** Directions **
In the listing that follows, determine how many lines include the word "agent". Respond with that number alone.
[Dataset records Boundary: Start]
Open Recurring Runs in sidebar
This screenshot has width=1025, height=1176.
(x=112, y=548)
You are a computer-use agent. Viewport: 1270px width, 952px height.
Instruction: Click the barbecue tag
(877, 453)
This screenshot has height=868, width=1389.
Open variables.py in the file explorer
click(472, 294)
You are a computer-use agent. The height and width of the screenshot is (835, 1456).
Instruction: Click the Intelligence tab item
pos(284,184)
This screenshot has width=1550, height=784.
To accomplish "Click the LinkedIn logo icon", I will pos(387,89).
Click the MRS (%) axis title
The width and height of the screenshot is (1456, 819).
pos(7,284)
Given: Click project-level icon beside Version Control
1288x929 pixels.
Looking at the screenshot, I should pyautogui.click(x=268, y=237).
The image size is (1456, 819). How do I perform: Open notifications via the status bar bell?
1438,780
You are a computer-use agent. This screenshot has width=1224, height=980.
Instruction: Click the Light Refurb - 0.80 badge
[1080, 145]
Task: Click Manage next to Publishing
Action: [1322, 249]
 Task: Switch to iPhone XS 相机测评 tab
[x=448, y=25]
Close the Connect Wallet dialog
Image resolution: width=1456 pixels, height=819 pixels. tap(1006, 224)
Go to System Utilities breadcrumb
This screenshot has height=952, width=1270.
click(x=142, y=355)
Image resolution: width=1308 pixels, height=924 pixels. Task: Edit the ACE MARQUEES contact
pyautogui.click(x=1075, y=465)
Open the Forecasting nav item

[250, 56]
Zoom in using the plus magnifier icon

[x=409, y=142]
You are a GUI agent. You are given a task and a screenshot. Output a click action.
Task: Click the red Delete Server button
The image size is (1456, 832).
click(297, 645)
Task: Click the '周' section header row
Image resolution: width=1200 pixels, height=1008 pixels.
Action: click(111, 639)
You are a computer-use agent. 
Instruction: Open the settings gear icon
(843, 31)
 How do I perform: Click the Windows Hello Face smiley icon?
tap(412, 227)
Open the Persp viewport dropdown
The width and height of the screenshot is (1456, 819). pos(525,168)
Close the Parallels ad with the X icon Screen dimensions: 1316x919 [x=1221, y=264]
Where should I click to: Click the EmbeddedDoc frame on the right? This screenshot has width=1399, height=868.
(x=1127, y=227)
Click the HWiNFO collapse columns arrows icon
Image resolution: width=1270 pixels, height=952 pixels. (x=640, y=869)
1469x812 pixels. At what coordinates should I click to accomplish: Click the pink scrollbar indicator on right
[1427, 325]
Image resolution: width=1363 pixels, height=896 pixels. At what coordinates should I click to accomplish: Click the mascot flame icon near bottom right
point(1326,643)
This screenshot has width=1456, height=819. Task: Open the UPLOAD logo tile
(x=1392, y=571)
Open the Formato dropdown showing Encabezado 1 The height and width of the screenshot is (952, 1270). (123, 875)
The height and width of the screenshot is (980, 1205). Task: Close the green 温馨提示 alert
[Dataset records Boundary: End]
** Expected answer **
5